Within that context, we now have "Precious," which may very well rank among the most damaging films about black life ever made. In fact, after seeing "Precious," one reviewer called it the worst film depiction of black people since D. W. Griffith’s Ku Klux Klan-sympathizing film, “The Birth of a Nation.”

In another review of the movie, Evann Gastaldo, of the online news outlet,"Newser," described the film as a story of “A big, black sullen-faced, illiterate girl who lives in the depths of the ghetto and, in all likelihood, will stay there.”

Gestaldo went on to say that “Precious stands in for all the blacks who have looked in the mirror and wanted “better" hair, less body mass, lighter skin, more confidence, more assurance that we’re worthy ….”

What is there about Tyler Perry and Oprah Winfrey that causes them to believe that what the world needs now is the narrow, fictional, stereotypically negative, black images of the movie, "Precious?"

Has it not occurred to them that they really do have the capacity to finance and promote film projects that depict the achievements of African-American people? Or, in their opinion, have there already been too many Hollywood films about the greatness of Africa, of African civilizations and kingdoms? Or, has it been acceptable to them, so far, that virtually every Egyptian in films, including Cleopatra, has been played by people of European descent, speaking in clipped British accents? Were they satisfied that the great African general, Hannibal, who brought elephants across the Alps to invade Rome, was played in the movie carrying his name by Victor Mature, an actor of European descent?

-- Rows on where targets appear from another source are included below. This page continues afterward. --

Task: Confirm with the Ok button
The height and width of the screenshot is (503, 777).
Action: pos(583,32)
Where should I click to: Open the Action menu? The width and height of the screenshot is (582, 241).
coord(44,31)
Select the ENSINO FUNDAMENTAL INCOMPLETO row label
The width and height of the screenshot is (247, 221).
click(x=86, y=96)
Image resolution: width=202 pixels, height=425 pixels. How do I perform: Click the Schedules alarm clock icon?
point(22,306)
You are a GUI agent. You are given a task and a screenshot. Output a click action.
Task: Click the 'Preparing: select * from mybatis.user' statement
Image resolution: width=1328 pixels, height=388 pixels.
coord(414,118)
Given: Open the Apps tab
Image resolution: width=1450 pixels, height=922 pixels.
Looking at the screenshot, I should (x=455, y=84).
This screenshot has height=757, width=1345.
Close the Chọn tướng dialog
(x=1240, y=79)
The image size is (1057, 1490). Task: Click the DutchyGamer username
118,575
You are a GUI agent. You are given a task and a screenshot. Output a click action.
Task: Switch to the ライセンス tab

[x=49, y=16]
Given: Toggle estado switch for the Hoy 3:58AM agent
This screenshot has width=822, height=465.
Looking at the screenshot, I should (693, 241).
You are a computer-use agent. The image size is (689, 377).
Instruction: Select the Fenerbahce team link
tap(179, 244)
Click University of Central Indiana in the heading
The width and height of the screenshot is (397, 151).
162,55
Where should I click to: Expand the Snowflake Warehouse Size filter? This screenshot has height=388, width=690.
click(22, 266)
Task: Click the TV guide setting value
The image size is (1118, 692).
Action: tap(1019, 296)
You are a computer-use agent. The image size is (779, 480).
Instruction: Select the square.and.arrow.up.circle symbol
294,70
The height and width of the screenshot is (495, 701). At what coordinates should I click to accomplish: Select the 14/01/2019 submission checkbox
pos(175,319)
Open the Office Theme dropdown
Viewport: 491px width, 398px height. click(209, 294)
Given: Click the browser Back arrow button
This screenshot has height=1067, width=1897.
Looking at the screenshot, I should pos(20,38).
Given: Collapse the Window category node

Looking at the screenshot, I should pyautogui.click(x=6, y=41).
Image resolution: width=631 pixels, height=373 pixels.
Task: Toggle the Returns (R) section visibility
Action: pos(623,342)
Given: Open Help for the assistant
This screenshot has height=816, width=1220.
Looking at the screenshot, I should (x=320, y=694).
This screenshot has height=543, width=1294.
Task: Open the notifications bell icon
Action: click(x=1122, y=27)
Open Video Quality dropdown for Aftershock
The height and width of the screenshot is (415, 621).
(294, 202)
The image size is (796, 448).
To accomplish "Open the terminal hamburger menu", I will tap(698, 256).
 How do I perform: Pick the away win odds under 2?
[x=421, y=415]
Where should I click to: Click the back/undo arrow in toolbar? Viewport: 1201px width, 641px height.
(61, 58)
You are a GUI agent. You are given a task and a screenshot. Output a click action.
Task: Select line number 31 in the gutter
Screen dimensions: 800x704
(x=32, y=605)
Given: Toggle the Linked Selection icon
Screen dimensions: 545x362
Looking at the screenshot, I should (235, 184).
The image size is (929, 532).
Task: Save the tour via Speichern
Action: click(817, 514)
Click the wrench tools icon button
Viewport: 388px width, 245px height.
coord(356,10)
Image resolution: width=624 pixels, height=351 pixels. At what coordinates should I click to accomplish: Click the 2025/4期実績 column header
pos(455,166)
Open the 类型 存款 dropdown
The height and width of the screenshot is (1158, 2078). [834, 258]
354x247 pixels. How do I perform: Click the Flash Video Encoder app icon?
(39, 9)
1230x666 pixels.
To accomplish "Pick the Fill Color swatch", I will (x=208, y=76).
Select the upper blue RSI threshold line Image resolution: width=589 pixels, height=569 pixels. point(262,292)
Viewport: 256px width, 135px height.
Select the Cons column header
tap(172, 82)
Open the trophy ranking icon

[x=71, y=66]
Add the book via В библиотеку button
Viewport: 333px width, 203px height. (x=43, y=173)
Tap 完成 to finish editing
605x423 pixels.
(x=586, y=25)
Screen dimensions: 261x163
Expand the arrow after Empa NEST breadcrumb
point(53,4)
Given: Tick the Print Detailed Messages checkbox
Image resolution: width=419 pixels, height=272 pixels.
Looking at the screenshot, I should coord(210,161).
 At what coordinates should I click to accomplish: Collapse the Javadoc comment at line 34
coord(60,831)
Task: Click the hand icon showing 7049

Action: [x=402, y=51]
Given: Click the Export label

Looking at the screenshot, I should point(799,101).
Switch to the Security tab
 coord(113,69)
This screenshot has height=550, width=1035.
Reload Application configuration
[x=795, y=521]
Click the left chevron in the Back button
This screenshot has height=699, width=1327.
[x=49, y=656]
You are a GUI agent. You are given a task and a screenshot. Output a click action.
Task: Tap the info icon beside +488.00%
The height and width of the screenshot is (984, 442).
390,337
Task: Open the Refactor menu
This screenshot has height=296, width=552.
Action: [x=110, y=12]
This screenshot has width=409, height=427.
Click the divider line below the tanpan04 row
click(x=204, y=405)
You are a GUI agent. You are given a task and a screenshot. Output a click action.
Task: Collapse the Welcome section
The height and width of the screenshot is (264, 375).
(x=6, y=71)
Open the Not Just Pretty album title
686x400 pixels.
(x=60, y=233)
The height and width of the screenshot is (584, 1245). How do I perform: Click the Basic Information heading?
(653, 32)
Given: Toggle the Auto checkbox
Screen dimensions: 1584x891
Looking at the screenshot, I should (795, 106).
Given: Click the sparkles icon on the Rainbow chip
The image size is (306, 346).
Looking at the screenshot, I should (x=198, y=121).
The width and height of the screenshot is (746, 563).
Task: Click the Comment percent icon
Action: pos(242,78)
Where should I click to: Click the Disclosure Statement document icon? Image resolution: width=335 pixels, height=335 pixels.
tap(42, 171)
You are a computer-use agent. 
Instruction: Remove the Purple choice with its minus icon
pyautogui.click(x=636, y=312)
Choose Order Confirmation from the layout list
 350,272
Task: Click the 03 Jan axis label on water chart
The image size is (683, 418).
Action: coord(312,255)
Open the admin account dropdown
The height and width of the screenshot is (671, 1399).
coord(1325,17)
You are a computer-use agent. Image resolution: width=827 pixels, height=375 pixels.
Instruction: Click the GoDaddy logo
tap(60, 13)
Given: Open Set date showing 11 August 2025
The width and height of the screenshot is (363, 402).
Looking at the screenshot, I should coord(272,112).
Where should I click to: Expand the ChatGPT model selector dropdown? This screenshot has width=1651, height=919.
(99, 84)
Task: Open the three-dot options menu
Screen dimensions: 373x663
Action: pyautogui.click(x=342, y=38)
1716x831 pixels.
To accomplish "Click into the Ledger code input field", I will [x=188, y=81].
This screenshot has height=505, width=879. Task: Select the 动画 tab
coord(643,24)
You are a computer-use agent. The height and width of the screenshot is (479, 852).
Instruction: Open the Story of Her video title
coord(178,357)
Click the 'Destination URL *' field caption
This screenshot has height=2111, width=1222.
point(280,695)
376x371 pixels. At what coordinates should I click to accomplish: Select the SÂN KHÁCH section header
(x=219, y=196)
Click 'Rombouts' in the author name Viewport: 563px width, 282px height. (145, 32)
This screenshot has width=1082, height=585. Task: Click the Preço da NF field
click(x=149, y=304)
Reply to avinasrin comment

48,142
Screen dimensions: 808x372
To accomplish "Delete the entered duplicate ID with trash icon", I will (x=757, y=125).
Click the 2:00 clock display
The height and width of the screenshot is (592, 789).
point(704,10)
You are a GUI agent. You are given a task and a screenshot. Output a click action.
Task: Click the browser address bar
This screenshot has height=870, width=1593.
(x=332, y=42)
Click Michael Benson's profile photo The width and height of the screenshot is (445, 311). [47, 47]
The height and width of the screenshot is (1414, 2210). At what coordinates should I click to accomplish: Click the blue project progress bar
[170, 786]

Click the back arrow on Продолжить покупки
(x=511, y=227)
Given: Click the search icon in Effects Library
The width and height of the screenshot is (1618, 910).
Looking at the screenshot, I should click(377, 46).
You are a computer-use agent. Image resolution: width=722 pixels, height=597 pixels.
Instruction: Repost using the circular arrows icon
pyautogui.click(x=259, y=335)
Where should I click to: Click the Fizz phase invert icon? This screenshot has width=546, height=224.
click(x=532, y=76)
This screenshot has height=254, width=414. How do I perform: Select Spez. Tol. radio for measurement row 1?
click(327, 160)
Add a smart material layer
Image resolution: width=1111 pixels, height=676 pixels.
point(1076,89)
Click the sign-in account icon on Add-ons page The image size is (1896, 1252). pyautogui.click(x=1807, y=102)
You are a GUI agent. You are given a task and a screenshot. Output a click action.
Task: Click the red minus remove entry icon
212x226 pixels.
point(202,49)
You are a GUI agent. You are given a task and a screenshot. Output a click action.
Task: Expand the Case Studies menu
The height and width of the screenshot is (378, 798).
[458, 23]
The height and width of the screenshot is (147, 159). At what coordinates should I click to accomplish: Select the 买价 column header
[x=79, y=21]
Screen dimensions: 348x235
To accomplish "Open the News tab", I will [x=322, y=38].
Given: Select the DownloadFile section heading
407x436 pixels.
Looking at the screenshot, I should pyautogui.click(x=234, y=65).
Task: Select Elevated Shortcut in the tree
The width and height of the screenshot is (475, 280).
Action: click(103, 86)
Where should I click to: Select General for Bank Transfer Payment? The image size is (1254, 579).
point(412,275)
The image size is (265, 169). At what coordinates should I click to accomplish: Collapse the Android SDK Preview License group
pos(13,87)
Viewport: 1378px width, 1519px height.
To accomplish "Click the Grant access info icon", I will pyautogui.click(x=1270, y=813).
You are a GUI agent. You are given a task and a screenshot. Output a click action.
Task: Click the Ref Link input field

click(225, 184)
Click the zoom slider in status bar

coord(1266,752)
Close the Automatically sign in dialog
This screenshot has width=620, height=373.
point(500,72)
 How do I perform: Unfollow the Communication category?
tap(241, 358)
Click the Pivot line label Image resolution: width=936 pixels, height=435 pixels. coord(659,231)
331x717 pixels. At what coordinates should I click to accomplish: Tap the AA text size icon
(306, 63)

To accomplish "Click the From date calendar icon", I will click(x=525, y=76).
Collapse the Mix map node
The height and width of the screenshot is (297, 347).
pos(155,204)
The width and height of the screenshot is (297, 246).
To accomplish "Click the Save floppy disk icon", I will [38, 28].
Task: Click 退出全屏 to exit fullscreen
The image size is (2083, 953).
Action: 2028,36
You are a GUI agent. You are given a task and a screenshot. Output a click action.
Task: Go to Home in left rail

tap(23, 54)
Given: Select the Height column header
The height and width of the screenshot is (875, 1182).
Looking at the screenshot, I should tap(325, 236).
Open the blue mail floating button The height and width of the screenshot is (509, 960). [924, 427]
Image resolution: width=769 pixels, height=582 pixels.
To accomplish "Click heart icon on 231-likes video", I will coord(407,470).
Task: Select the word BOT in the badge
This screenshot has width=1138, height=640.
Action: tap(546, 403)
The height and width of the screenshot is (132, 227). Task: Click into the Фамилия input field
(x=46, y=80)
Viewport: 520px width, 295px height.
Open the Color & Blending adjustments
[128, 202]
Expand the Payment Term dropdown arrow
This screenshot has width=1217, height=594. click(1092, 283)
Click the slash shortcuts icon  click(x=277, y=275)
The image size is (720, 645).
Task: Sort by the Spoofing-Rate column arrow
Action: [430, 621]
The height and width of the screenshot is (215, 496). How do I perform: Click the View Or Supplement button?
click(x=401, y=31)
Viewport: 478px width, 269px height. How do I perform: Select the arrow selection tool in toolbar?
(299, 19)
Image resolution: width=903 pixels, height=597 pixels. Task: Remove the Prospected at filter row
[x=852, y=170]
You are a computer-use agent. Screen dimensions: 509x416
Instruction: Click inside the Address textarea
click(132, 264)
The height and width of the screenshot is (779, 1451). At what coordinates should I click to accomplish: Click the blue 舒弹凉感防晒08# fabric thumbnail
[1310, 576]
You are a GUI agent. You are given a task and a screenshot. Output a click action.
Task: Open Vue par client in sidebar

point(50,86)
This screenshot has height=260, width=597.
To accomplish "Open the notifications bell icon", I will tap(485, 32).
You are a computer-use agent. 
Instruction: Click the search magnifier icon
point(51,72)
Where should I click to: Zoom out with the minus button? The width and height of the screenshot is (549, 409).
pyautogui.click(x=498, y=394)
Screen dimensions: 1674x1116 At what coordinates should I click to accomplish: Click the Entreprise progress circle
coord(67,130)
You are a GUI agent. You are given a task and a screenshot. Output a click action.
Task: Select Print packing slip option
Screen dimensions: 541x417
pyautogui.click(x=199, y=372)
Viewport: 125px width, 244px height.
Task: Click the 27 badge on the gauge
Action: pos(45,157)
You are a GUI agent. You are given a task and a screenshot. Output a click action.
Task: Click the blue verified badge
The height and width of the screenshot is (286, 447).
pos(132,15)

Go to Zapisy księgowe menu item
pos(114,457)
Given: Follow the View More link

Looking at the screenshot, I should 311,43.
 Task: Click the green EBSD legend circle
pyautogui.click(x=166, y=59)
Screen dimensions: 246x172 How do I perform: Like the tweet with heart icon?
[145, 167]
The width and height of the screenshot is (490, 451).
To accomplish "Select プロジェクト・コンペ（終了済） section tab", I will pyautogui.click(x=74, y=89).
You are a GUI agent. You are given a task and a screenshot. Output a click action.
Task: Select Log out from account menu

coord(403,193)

When Steven Spielberg, who is himself Jewish, wanted to show the strength of the Jewish people and their dignity under oppression, he produced a movie called Shindler’s List. A similar route was taken by Leon Uris, also Jewish, when he wrote the pro-Zionist and sympathetic book that became the movie, "Exodus."

In that same vein, when Francis Ford Coppola directed "The Godfather,” one of the most popular and successful movies of all time, he was careful to make Italian organized crime figures appear to be heroic, kind, loyal, religious, business-like and family-minded.

With the rare exception of Spike Lee, the current crop of black film makers seems to have little or no appreciation for the tremendous power of the medium in which they participate. What's wrong with us?

Unquestionably, there are tremendous numbers of yet-untold, compelling stories about Africans and African-Americans. Unfortunately, "Precious" ain’t one of them.

The next time you see Tyler and Oprah, please mention that to them.

Oh, and do yourself, and our community, a big favor, don’t, under any circumstances, spend even a dime to see the movie, no matter how many times Oprah tells you to do so.